424556 - Authentication bypass in Hotmail and some banking applications.

Status: RESOLVED INVALID

(Firefox :: Security, defect)

Description

[Alex Pietropaolo]

User-Agent:       Mozilla/5.0 (Windows; U; Windows NT 5.1; en-US; rv:1.8.1.12) Gecko/20080201 Firefox/2.0.0.12
Build Identifier: Mozilla/5.0 (Windows; U; Windows NT 5.1; en-US; rv:1.8.1.12) Gecko/20080201 Firefox/2.0.0.12

When a user has two firefox browser sessions open at the same time and the user decides to check his hotmail account using one browser somehow the session cookie/id is retained by the other open browser.  The user can then open another browser session and simply type hotmail.com in the url and it completely bypasses user authentication.  

If the user is only using one browser, then everything works okay. The user is asked to authenticate to hotmail everytime he closes the browser and relaunches it. If you have two browsers which is common, then you aren't asked.

Reproducible: Always

Steps to Reproduce:
1.Open a firefox browser. No other settings need to be enabled.
2.open a second firefox browser. Nother settings need to be enabled. 
3.Using the second firefox browser, log into your hotmail account.
4.Now close the hotmail sessions and close the browser.
5.Now open another firefox browser and type hotmail.com in the URL.  You should bypass authenticaition.

Comment 1

[:Gavin Sharp [email: gavin@gavinsharp.com]]
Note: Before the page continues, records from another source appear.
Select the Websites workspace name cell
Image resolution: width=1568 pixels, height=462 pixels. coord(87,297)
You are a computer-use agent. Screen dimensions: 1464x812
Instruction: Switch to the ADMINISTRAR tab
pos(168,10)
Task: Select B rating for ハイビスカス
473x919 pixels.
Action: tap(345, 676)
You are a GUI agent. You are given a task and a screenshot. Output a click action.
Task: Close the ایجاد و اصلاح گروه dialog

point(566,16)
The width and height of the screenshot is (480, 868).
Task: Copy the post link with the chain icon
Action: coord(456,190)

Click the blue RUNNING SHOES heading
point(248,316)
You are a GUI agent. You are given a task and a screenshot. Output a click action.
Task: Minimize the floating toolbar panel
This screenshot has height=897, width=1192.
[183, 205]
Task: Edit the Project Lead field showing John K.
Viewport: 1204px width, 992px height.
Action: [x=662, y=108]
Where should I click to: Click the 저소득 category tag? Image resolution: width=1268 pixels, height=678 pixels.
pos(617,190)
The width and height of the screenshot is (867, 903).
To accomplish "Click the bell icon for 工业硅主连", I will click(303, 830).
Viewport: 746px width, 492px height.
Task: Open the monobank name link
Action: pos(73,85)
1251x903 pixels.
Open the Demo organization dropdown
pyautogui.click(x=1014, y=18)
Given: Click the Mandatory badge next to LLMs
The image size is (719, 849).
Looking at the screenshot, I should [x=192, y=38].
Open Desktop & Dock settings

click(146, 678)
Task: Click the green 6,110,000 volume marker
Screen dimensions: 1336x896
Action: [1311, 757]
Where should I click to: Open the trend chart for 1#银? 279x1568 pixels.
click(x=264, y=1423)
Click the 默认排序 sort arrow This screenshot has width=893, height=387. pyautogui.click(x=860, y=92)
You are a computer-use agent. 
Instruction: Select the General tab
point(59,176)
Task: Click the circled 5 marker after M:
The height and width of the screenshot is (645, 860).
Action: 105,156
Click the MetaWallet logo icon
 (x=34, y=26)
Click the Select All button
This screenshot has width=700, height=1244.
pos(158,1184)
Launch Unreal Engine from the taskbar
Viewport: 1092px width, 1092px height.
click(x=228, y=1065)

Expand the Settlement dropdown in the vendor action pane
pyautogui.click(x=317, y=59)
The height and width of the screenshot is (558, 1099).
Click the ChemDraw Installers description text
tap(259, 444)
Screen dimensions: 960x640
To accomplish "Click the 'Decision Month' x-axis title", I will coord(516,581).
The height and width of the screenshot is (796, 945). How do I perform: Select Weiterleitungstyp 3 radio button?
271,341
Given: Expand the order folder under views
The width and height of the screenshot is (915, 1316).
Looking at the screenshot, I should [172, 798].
When you launch a second Firefox window, you're not launching "another browser", you're just opening a new window in the same process. Cookies are shared across these two windows. Last I heard Internet Explorer behaves differently if you launch a new window by clicking the icon on the desktop (giving each window it's own set of cookies), but works just like Firefox if you use Ctrl+N.

In any case, this isn't a security issue, and isn't a browser problem. Bug 117222 is filed on doing something like what IE does.